> _Activities_
1. According to the review of King Kong Lives, who directed the film?
2. Continue the review of King Kong Lives from the point where it ends.

*** Opening Text segment ***

"Well, everyone knows Custer died at Little Bighorn. What this book presupposes is... maybe he didn't." - Eli Cash
If you love The Royal Tenenbaums like you're supposed to, you no doubt laugh heartily whenever considering Owen Wilson's character pitching his General Custer fanfic novel. After all, it just doesn't work. The whole purpose of the Little Big Horn story is that Custer died....the story doesn't work the other way. You can't tell the story of American ignorance and the massacre that occurred and just add "Oh, but the guy in charge walked away unscathed". That's ridiculous.
Equally ridiculous would be a movie in which King Kong Lives, but that's exactly what the team of director John Guillermin and producer Dino De Laurentiis decided to give us ten years after their flaccid remake of the 1933 classic. Part medical drama and part love story, King Kong Lives seems to exist only to a) grab cash (which it failed to do, making less than $5 million at the box office) and b) provide a happier ending to the Kong story that had saddened viewers for 60+ years. De Laurentiis must have thought that viewers really wanted to see things made right for the King, but the attempts to sugar coat one of cinema's greatest tragedies quickly become quite maddening.

*** Closing Text segment ***
*** Opening Given information ***

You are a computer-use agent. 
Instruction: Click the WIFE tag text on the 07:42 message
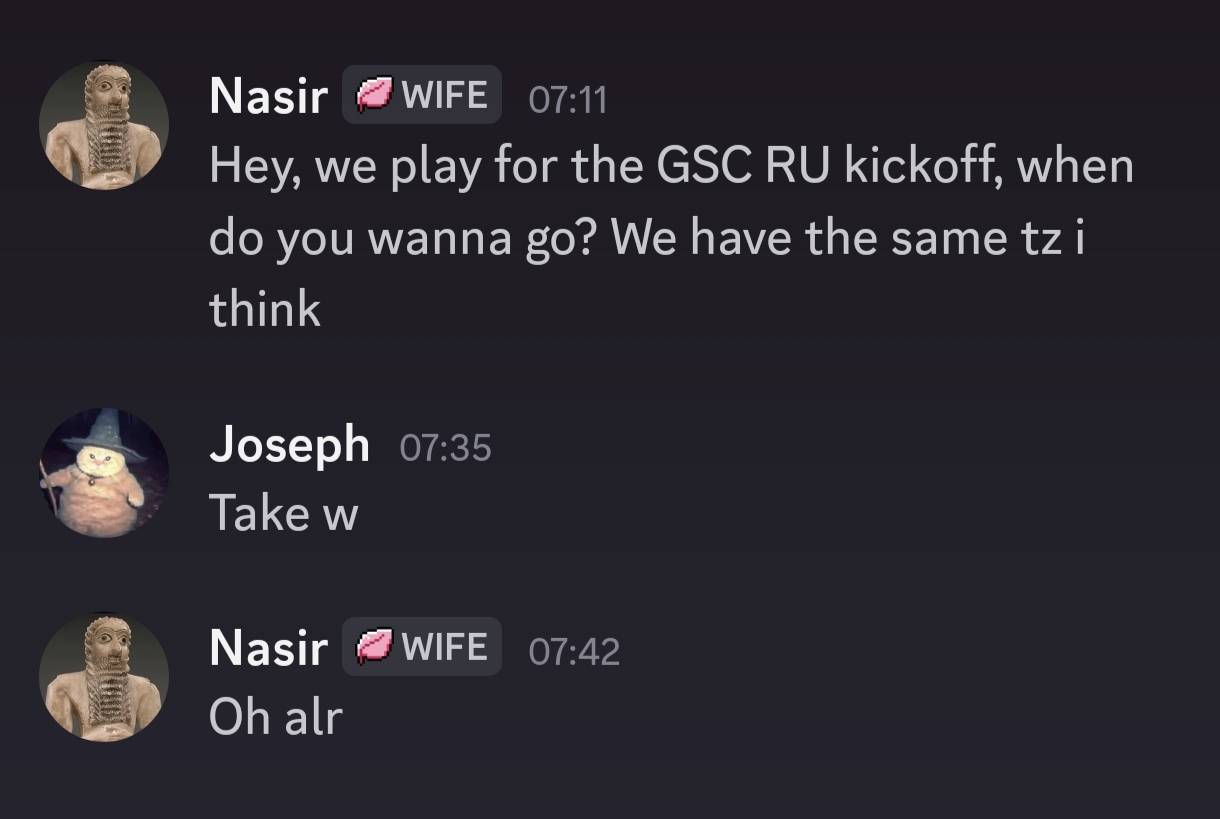point(444,647)
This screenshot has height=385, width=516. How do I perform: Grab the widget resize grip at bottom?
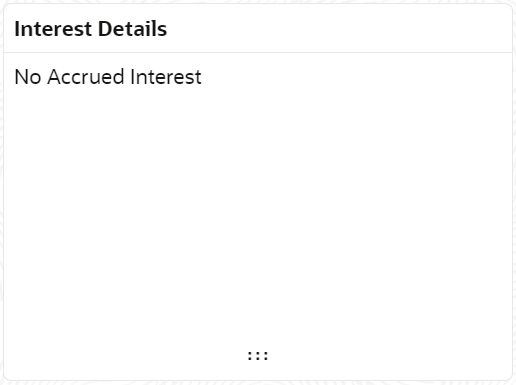(258, 356)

*** Closing Given information ***

> _Outputs in order_
1. John Guillermin

2.
To be fair, the folks behind King Kong Lives do take their job very seriously - which is one of the biggest problems working against the film. Sure, King Kong was intended to be a dramatic fantasy tale in each of its previous forms, but this is the '80s, man. And you're trying to tell me that Kong is alive, that a female Kong has been found in Borneo (a throw away line of dialogue suggests that Borneo and Skull Island were once the part of the same land mass) by a low-rent Indiana Jones/Crocodile Dundee and brought in for a blood transplant, and that Sarah Conner herself (Linda Hamilton, continuing to have the sexiest/rattiest hair of the decade) is the voice of reason? I'm sorry, but you gotta back off on the heavy music and forced facial expressions if you wanna win in the '80s sci-fi scene.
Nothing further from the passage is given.